I've heard men and boys from all sorts of geographical, social and ethnic backgrounds express anger and threaten violence, in thousands of different ways, literal and metaphorical, direct and indirect. But I can't remember every having heard this particular way of expressing anger towards a specific third party who isn't present in the conversation.

I've heard such figurative threats face-to-face, from metaphorical cutter to cuttee — this imagined locker-room conversation is familiar:

"… if you ever, ever tank another play like you did today, I'm gonna cut your nuts off and stuff em down your f***in throat!"

And I'm also familiar with such metaphorical interactions described at a distance, as in this third-party claim about Norman Mailer:

He loved this country and he'd cut your nuts off for saying otherwise.

What seems odd to me about Rev. Jackson's phrase is that he's not making a threat — he's talking about what he wants to do to someone who isn't there.  And after a bit of research and contemplation, I've concluded that I was wrong to think that Rev. Jackson was simply expressing metaphorical anger. Instead, I think, he was talking in a matter-of-fact way about his desire to undermine or sabotage Senator Obama politically.
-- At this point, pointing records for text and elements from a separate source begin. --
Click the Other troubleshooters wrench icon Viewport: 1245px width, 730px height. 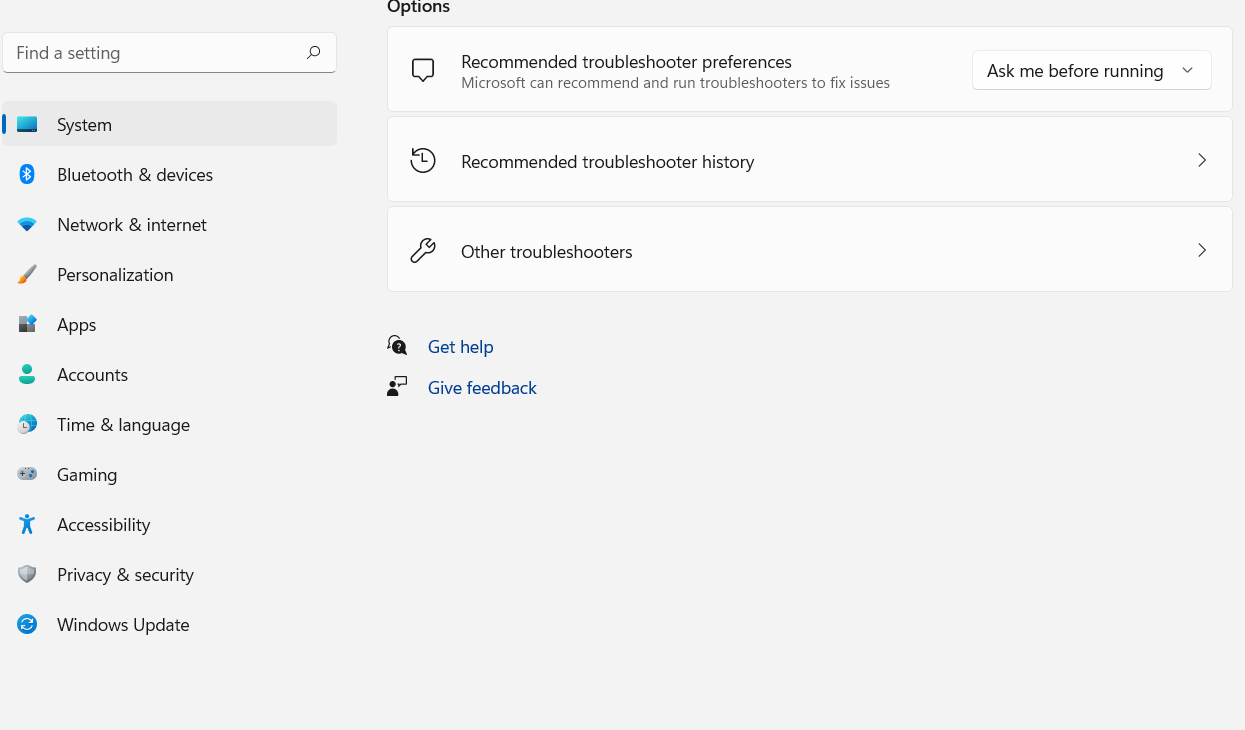click(423, 251)
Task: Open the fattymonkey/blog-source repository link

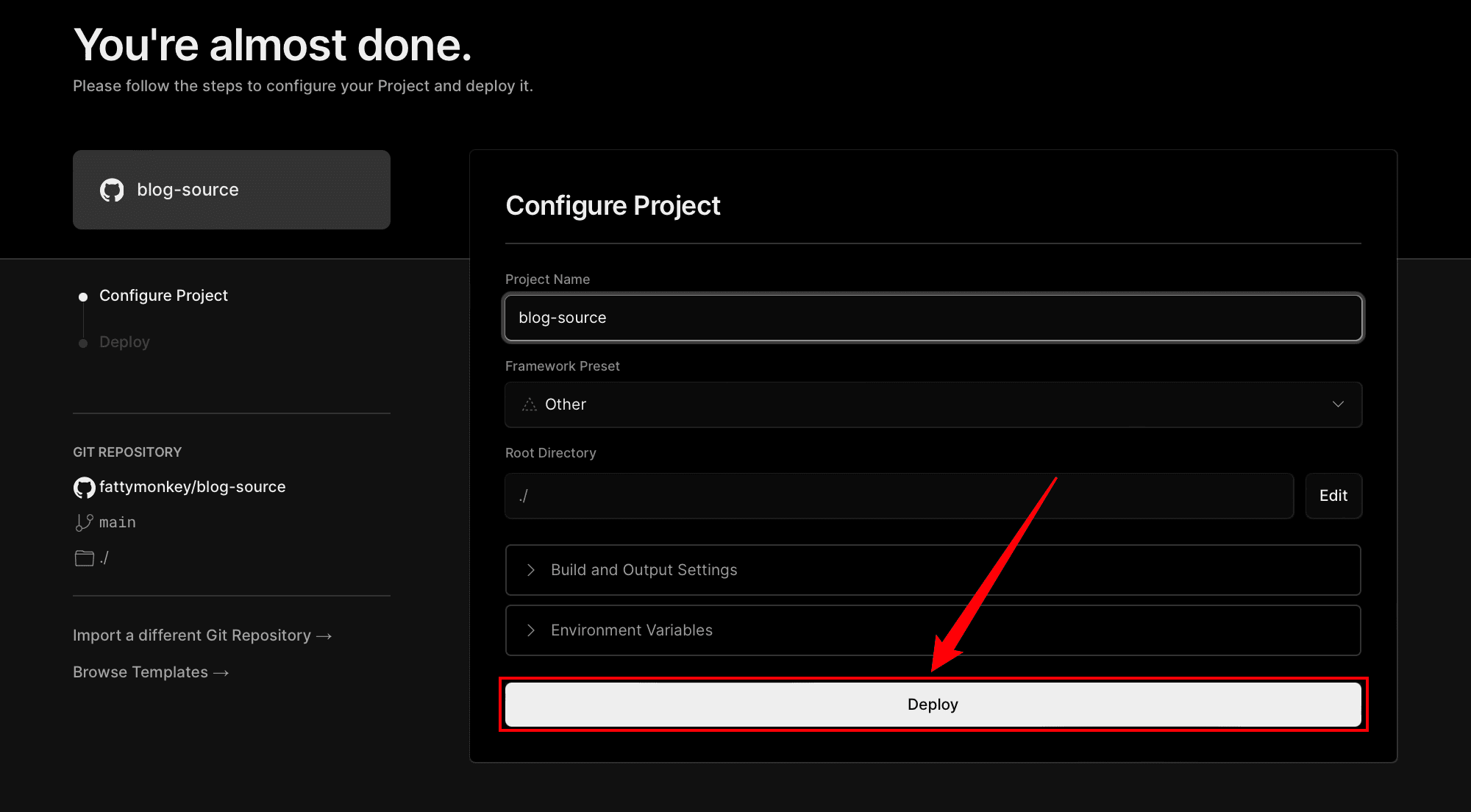Action: (192, 487)
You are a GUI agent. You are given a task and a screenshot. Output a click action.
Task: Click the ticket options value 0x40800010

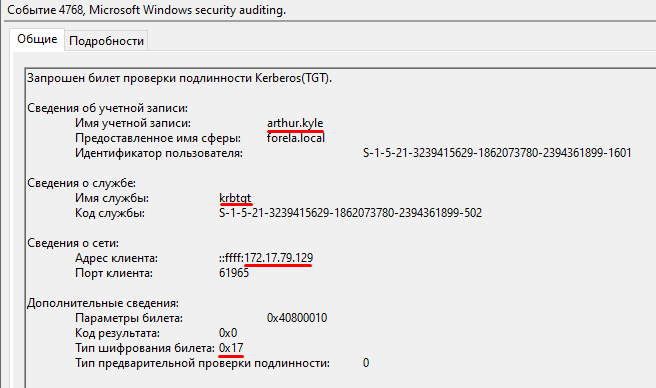(297, 318)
As evidence that this is how politicians think of castration, here's George Stephanopolous talking about Al Gore:

He was good to me, but the threat was implicit: 'Don't even think about trying to shut me out; if it comes down to you or me, I'll cut your nuts off.' …

And here's a relevant quote from Al Haig to Nixon:

Ruckelshaus, who wanted to reform the bureau, and Felt, the leader of the pro-Hoover faction at headquarters, clashed immediately. Meanwhile, Nixon was still fretting about Felt. On May 11 Nixon, who was now politically wounded by Watergate, expressed his frustration to his new chief of staff, Alexander Haig. They believed Felt had leaked damaging information, but they could not expose him. "We've got to be careful as to when to cut his nuts off," Haig said. Nixon responded: "He's bad."

There are lots of ways to express anger in terms of metaphorical violence: "I want to kill him" is the simplest, but there are plenty more.  But I don't think that Rev. Jackson chose "I want to cut his nuts off" as a more vivid substitute for "I want to kick his butt". Instead, I think he was talking about his desire to do to Barack Obama what Al Haig wanted to do to Mark Felt: destroy his political power.

[Note: some sources report the phrase as "cut his nuts off", and others as "cut his nuts out".  I haven't been able to find an un-bleeped recording, but the bleeped ones sound somewhat more like "off" than "out" to me.]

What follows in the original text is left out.